Task statement – Starting with the first line of the listing, quote each line exactly until and including the one with "The image size is (612, 364).", leaving pictures out.

Provided entries –

- Opening Delimiter -

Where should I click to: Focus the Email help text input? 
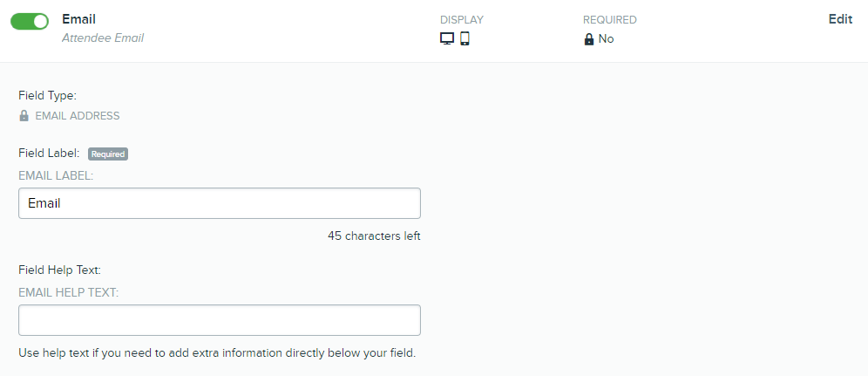pyautogui.click(x=220, y=320)
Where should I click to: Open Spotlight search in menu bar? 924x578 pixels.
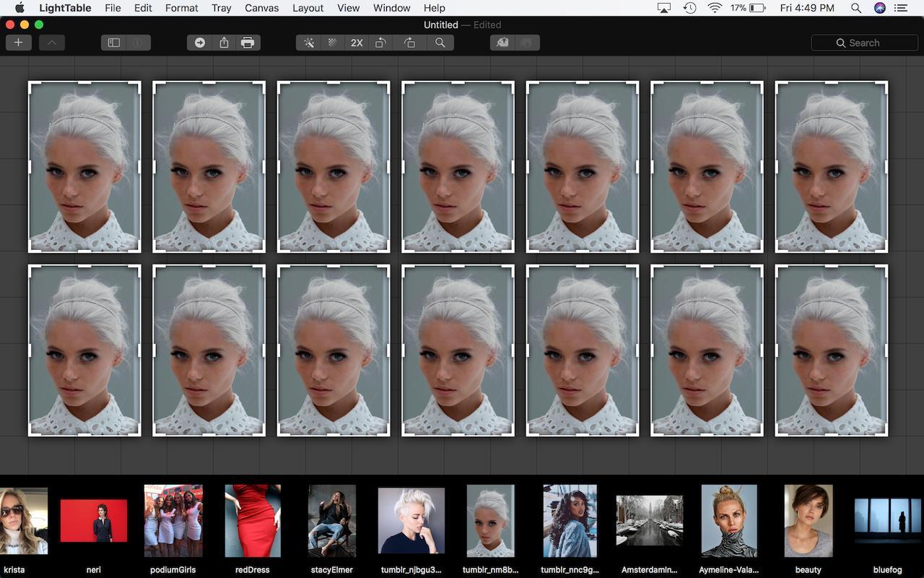click(x=855, y=8)
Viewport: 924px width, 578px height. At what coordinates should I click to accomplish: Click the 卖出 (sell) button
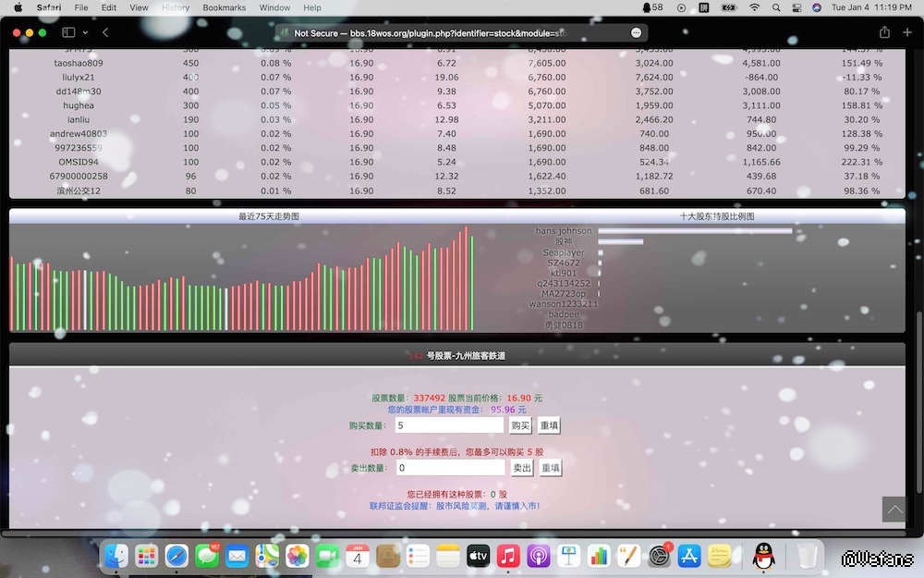522,468
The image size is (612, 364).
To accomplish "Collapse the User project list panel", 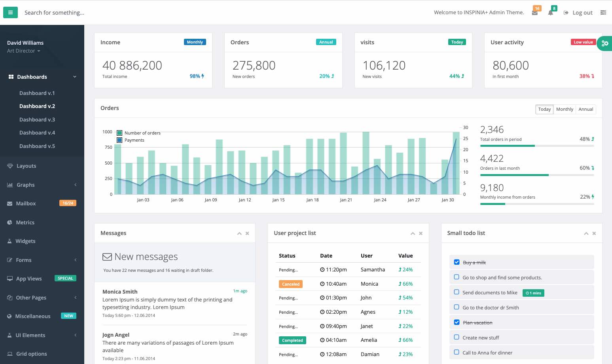I will [413, 233].
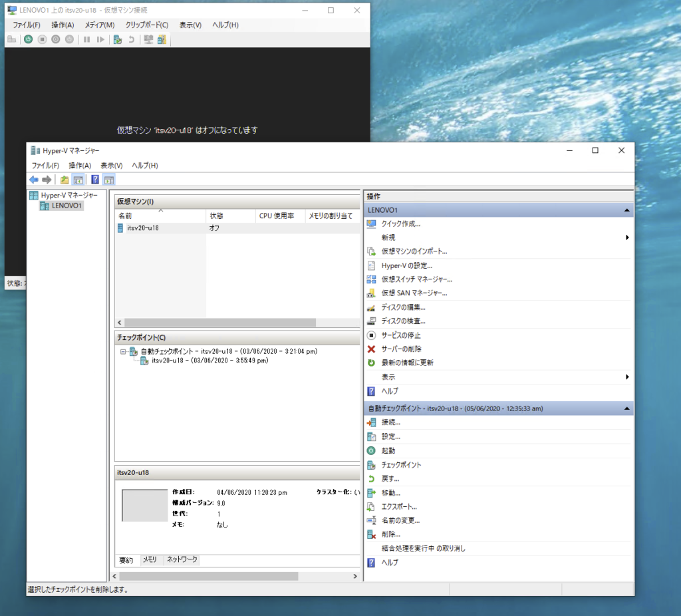Open メディア(M) menu in VM connection window
Viewport: 681px width, 616px height.
coord(99,25)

- Closing Delimiter -

Output below –
Where should I click to: Focus the Email help text input? 
pyautogui.click(x=220, y=320)
Where should I click to: Open Spotlight search in menu bar? 924x578 pixels.
click(x=855, y=8)
Viewport: 924px width, 578px height. At what coordinates should I click to accomplish: Click the 卖出 (sell) button
522,468
The image size is (612, 364).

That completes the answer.